BY Ryan Strong and Dave Goldiner
DAILY NEWS WRITERS
Friday, September 3rd 2010, 4:00 AM

He's famous for his obsession with the subway, but mass-transit menace Darius McCollum says he loves buses so much he has stolen 150 of them in the last decade.

During an exclusive jailhouse interview two days after he was busted with a hot Trailways coach, McCollum talked about the "thrill" he gets from big wheels.

"That's why I love the city so much - so many trains, so many buses," he said Thursday.

"I don't know what to do with myself."

He has been arrested 27 times, but McCollum says he has gotten away with far more transit crimes and has commandeered scores of buses unguarded at a New Jersey depot.

He took them for joyrides, gave lifts to his friends and once cruised as far as North Carolina - always returning the vehicles without anyone suspecting a thing.

"Sometimes, I'd just go and get a Big Mac," he said.

McCollum, 45, who suffers from a form of autism called Asperger's syndrome, admits he has a problem but insists his stealing spree has a purpose.

"If I can get away with it, anyone can," said McCollum.

"They should've been smarter."

He suggested he could have a future in law enforcement or mass-transit security, unlikely for someone who spent two years in prison for trying to swipe a 60-ton locomotive.

"The perfect job for me would be counterterrorism," he said. "I could teach them how to stop stuff like this from happening."

McCollum is looking at a return to prison after his last caper on Tuesday, when he slipped in and out of the bus depot in Hoboken, N.J., and took the Trailways.

He says he drove it to the Hotel Pennsylvania on W. 33rd St. and picked up unsuspecting flight attendants for a free ride to Kennedy Airport.

"I'm a bus driver," he told the clueless group.

Cops stopped him on the Van Wyck Expressway as he was rushing back to Jersey to return the bus before anyone noticed it was gone.

Charged with grand larceny auto and possession of stolen property, he's being held at the city jail barge in the Bronx.

He could face up to 15 years behind bars.

Sounding more like a bookish engineer than an obsessed felon, he spoke passionately about his decades-long quest to take the helm of trains and buses and trucks.

He is best-known for driving subway trains, starting with the time in 1981 when he drove an E train to the World Trade Center at the age of 15.

McCollum says he actually prefers long-distance buses.

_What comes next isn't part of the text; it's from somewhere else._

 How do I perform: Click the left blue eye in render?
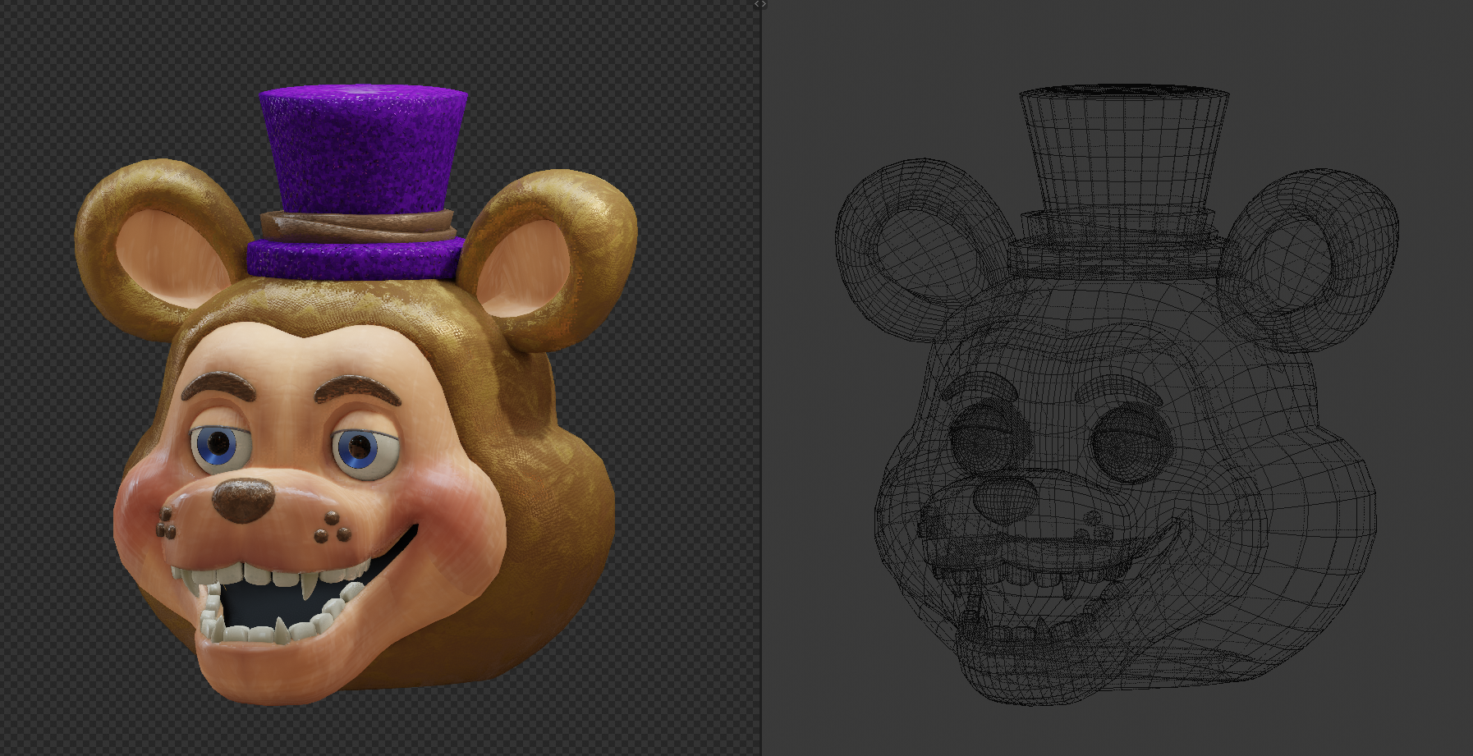coord(219,447)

"It goes like this: coach buses, trains, 18-wheelers, in that order," he said.

School buses are uninviting targets because they don't have comfy seats and entertainment systems.

"You can watch a movie on them," he said of coaches.

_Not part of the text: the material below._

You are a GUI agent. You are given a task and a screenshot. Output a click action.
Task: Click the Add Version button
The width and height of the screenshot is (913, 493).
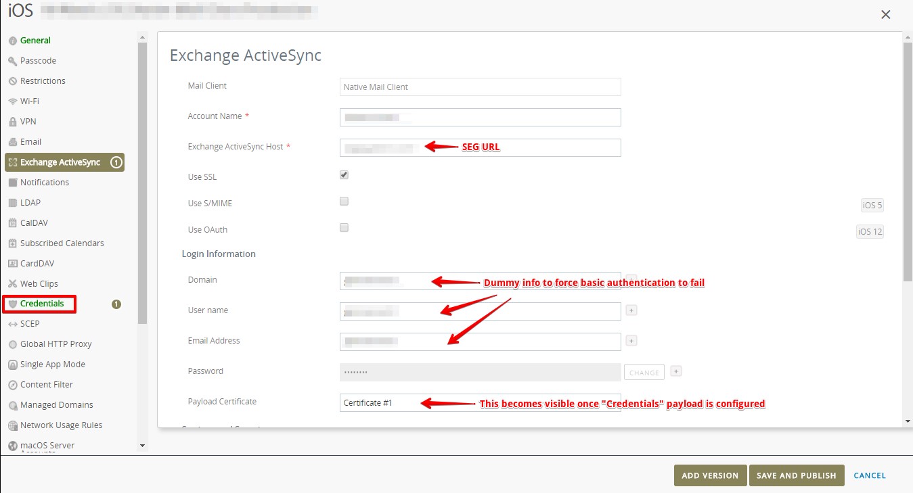[x=710, y=475]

"When it comes to buses, the bigger the better."

McCollum said he worked at the Hoboken bus depot as a teen and learned that drivers leave keys in the buses until custodians arrive to clean them.

He has spent long hours drinking coffee with real bus drivers, adopting their mannerisms and jargon.

Asked why he has never tried to get a job as a driver, his face lit up.

"It's the thrill of taking it," he said. "It's an adrenaline rush."

While his lawyer says jail is the wrong place for him, McCollum seemed relaxed and said he has had no problems with other inmates.

"They think I'm famous," he said. "They saw me in the newspaper."